- **OBJECTIVE 1**:
From the text on teaching recursion and induction, list every approach named in the sentence that begins "Whether it makes more sense."
- **OBJECTIVE 2**:
Continue the text on teaching recursion and induction, starting after its final sentence.

In the context of mathematical proof, recursion becomes something like the method of infinite descent (e.g. the classic proof of the irrationality of $\sqrt{2}$), and is quite natural for proving something like the Euclidean algorithm for the greatest common divisor.

In either context, students struggle with the notion that requires consideration of a potentially infinite process. The principle of induction asserts something psychologically difficult, that showing that case $i$ implies case $i+1$ shows something for all $n$, no matter how big. The basis of recursion is that some sort of backwards iteration cannot continue infinitely downwards. Students are accustomed to considering a single step, and nothing more.

Whether it makes more sense to emphasize descent/recursion or induction/iteration surely depends on the educational context and goals.

The recursive approach to understanding Euler's method may be important conceptually for understanding the mathematics of unique factorization in a principal ideal domain. My experience in basic programming classes is that students initially have a lot of difficulty programming it recursively. Their naive approach is the brute force iterative check (to find the gcd of $a < b$, start dividing both by $a$, then $a-1$, etc.). The iterative approach is more accessible, and for many students it probably needs to be tried first, before the recursive approach can be understood. It's important for students to digest that such apparently different approaches resolve the same problem.

- **GIVEN RECORDS**:
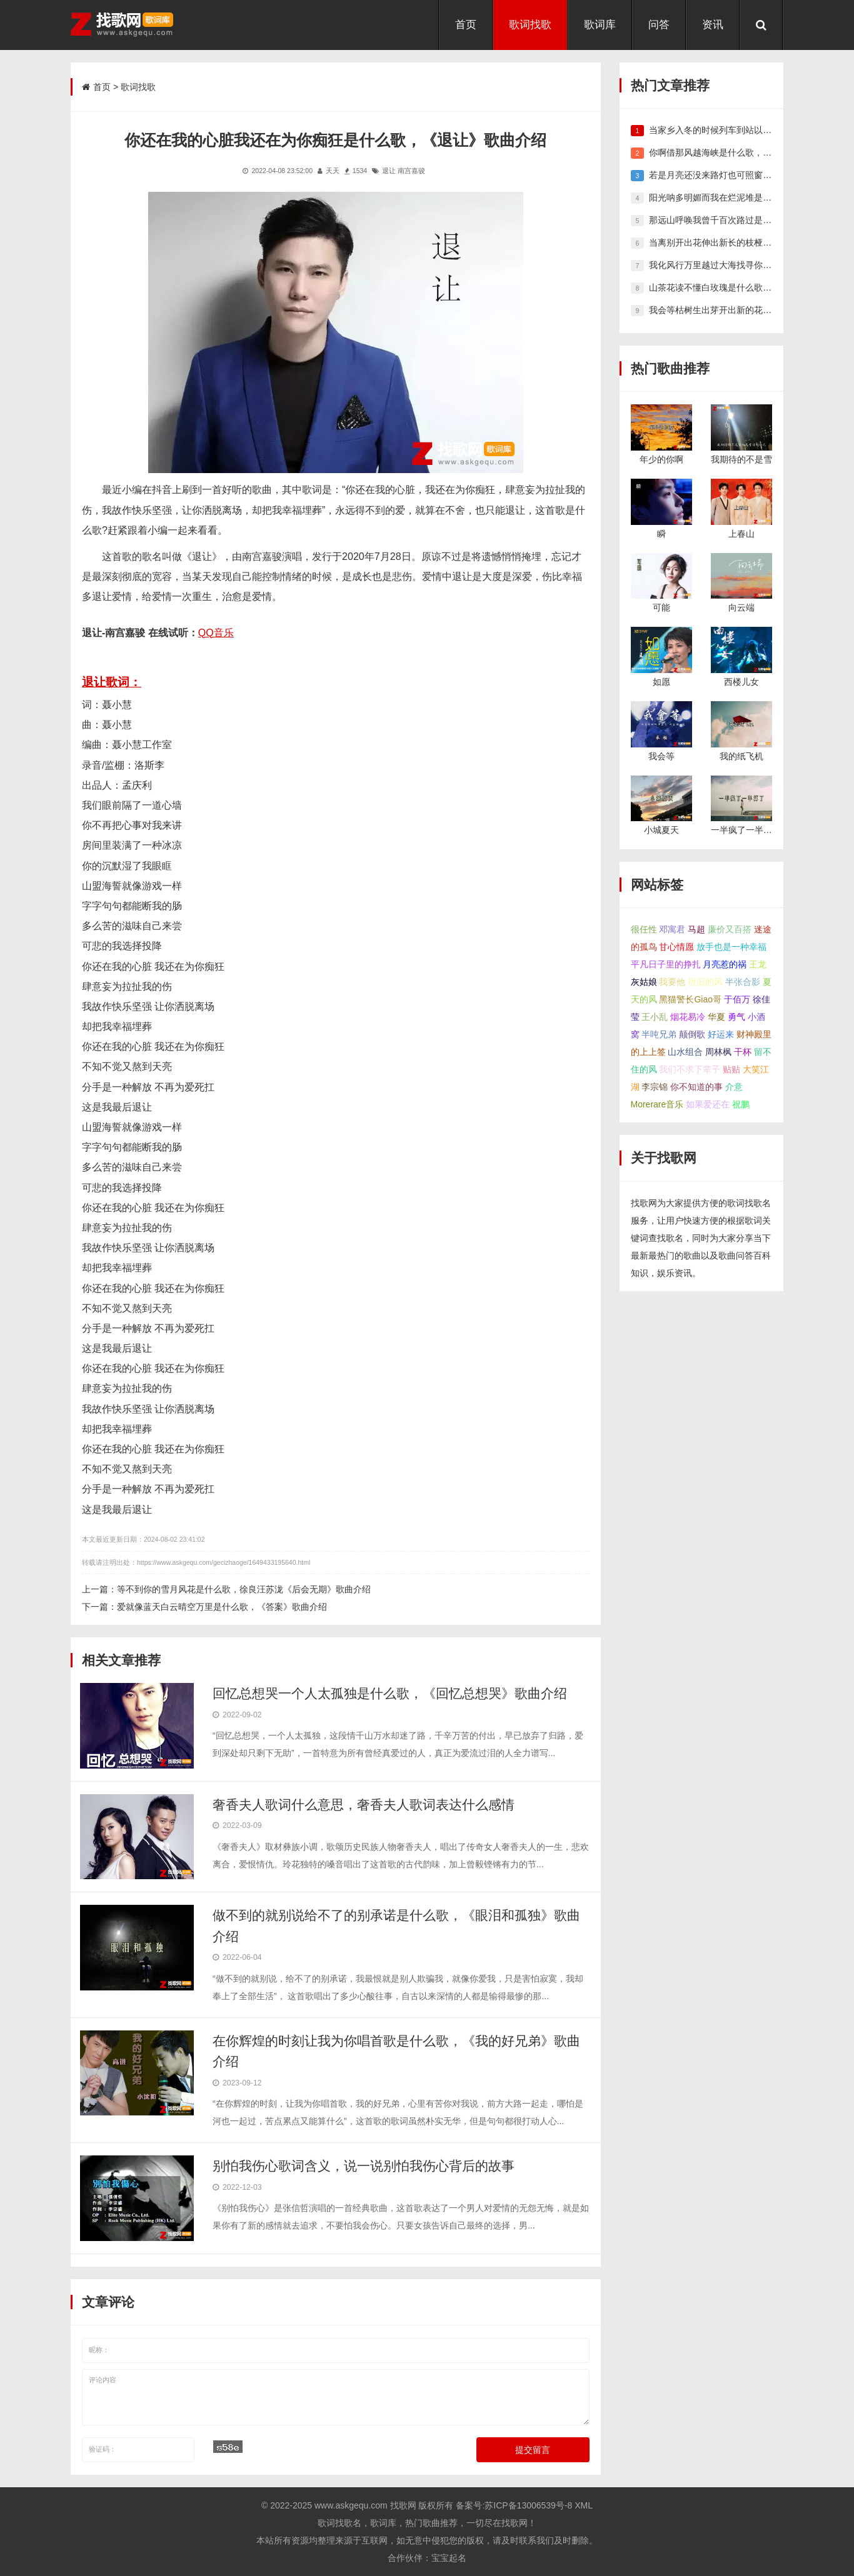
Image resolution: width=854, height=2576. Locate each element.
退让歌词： (111, 682)
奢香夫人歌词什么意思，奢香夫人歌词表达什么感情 (364, 1804)
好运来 (721, 1034)
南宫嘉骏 (411, 170)
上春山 (741, 534)
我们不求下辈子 (689, 1069)
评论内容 (336, 2397)
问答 (659, 25)
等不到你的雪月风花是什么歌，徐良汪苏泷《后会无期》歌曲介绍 (244, 1589)
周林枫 (718, 1052)
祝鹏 (741, 1104)
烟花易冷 (687, 1017)
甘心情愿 (676, 947)
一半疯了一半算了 (746, 830)
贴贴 (731, 1069)
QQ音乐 (216, 632)
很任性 (644, 929)
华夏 (716, 1017)
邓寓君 (672, 929)
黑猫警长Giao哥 (690, 999)
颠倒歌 (692, 1034)
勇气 (736, 1017)
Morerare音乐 (657, 1104)
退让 (389, 170)
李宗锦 (654, 1087)
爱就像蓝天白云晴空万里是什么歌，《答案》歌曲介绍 (222, 1607)
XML (584, 2505)
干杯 (742, 1052)
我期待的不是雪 (741, 459)
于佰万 (737, 999)
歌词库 (600, 25)
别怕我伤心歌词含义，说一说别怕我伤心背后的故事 (364, 2166)
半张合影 (742, 982)
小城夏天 (661, 830)
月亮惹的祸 (724, 964)
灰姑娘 (644, 982)
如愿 (661, 682)
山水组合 (685, 1052)
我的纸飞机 (741, 756)
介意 (734, 1087)
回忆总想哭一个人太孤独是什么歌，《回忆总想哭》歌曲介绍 (390, 1693)
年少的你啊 (661, 459)
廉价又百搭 (729, 929)
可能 (661, 607)
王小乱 (654, 1017)
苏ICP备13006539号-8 (528, 2505)
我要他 (672, 982)
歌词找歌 (530, 25)
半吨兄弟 (658, 1034)
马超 (696, 929)
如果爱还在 (708, 1104)
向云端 (741, 607)
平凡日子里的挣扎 (666, 964)
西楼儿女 (741, 682)
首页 (465, 25)
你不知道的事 (696, 1087)
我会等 (661, 756)
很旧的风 (705, 982)
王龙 (757, 964)
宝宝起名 (448, 2558)
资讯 (712, 25)
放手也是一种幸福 (731, 947)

- **TASK OUTPUT 1**:
- descent
- recursion
- induction
- iteration

- **TASK OUTPUT 2**:
In a programming context, recursion requires understanding that a function (or some similar construct) can call itself and this is difficult for many students who have never (well) understood the idea of functions in any context. An iterative procedure is by its nature step-by-step, and this is how most students have been taught. More fundamentally, it requires (in practice) no operational functional concept, just repetition of a set of instructions with a change of a parameter. Also, in practice recursion can involve dealing with issues of memory use (the stack) that require more sophistication (from a programming point of view).

Finally, I wonder if in mathematically oriented programming contexts recursion is sometimes over emphasized (probably because of its aesthetic appeal). From a mathematical point of view the issues of computational efficiency and complexity are important, both pedagogically and practically, and often (always?) iterative implementations can both be made faster in execution and more parsimonious with memory than recursive implementations.